TEKST ::
━━━━━━

Voor zover in de tenlastelegging taal- en/of schrijffouten staan, zijn deze verbeterd. Verdachte is hierdoor niet in de verdediging geschaad.

3.Waardering van het bewijs

3.1.
Standpunt van het Openbaar Ministerie
De officier van justitie heeft zich op het standpunt gesteld dat alle aan verdachte tenlastegelegde feiten kunnen worden bewezen. Ten aanzien van het onder feit 3 primair tenlastegelegde (boedelonttrekking onder wetenschap van benadeling) heeft de officier van justitie gerekwireerd tot bewezenverklaring van het onttrekken van een bedrag van
€ 467.792,- vanaf 26 september 2017 omdat verdachte toen wetenschap had van de benadeling van schuldeisers. Die wetenschap was er niet bij de onttrekkingen die verdachte voor 26 september 2017 heeft gedaan.
3.2.

━━━━━━

AANGELEVERDE GEGEVENS ::
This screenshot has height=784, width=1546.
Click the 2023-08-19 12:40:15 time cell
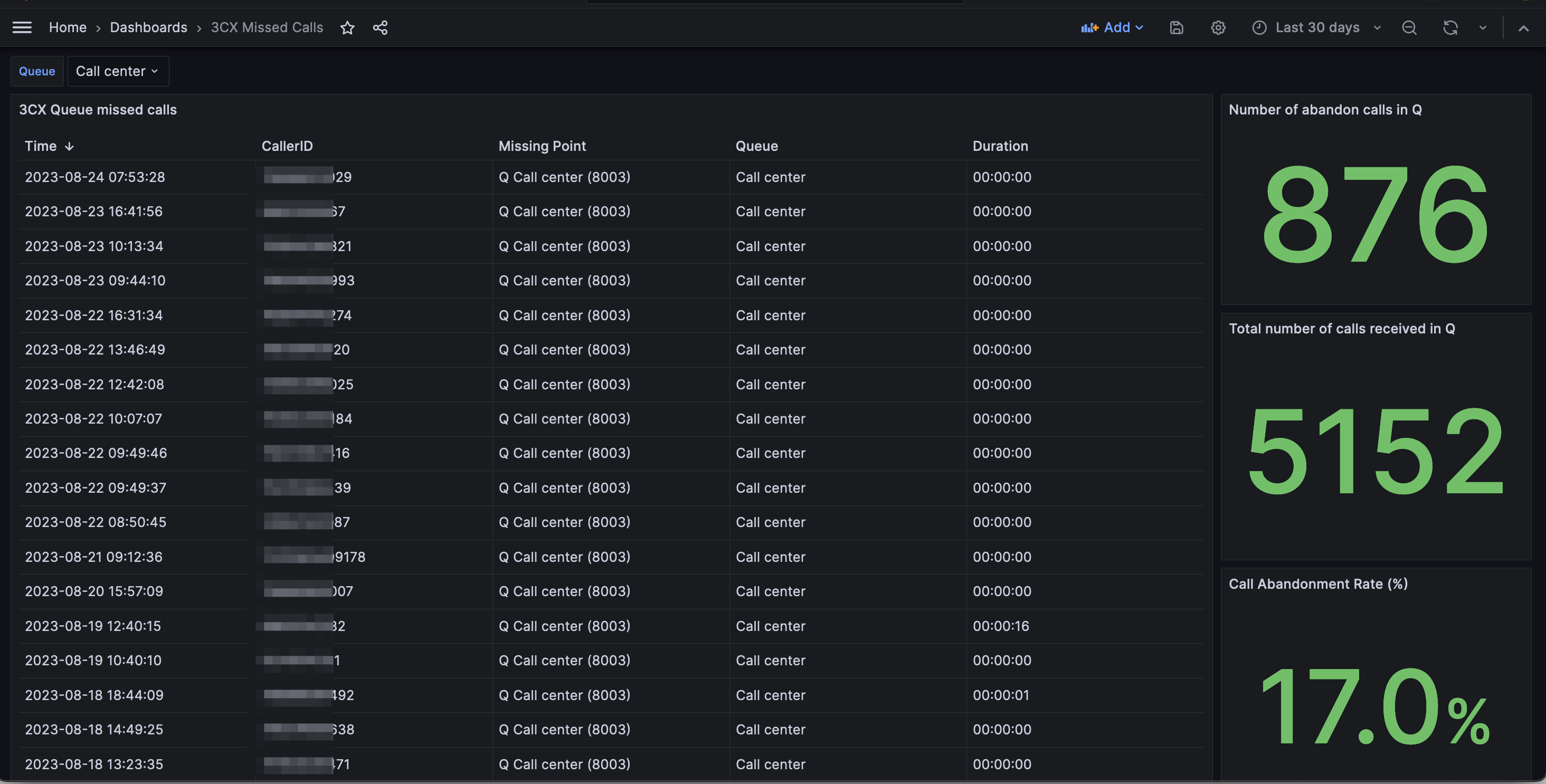click(x=93, y=626)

━━━━━━

OPDRACHT ::
Zet de tekst over de waardering van het bewijs voort vanaf het punt waar die ophoudt. De regels vormen los materiaal naast de tekst.

ANTWOORD ::
Standpunt van de verdediging
De raadsvrouw heeft zich ten aanzien van het bewijs voor de feiten 1 en 2 gerefereerd aan het oordeel van de rechtbank. Met betrekking tot feit 3 primair heeft de raadsvrouw verzocht verdachte vrij te spreken. Verdachte heeft niet bewust de aanmerkelijke kans aanvaard dat door de betreffende overboekingen of betalingen schuldeisers zouden worden benadeeld. Hierdoor ontbreekt het opzet.
3.3.
Oordeel van de rechtbank
3.3.1.
Inleiding
De rechtbank moet de vraag beantwoorden of verdachte als bestuurder van [stichting 1] niet heeft voldaan aan haar inlichtingenplicht ten opzichte van de curator (feit 1) en de verplichting om terstond administratie van [stichting 1] aan de curator over te dragen (feit 2) en of zij geldbedragen aan de boedel van [stichting 1] heeft onttrokken, wetende dat schuldeisers werden benadeeld (feit 3 primair) dan wel buitensporig middelen van [stichting 1] heeft verbruikt (feit 3 subsidiair).
3.3.2.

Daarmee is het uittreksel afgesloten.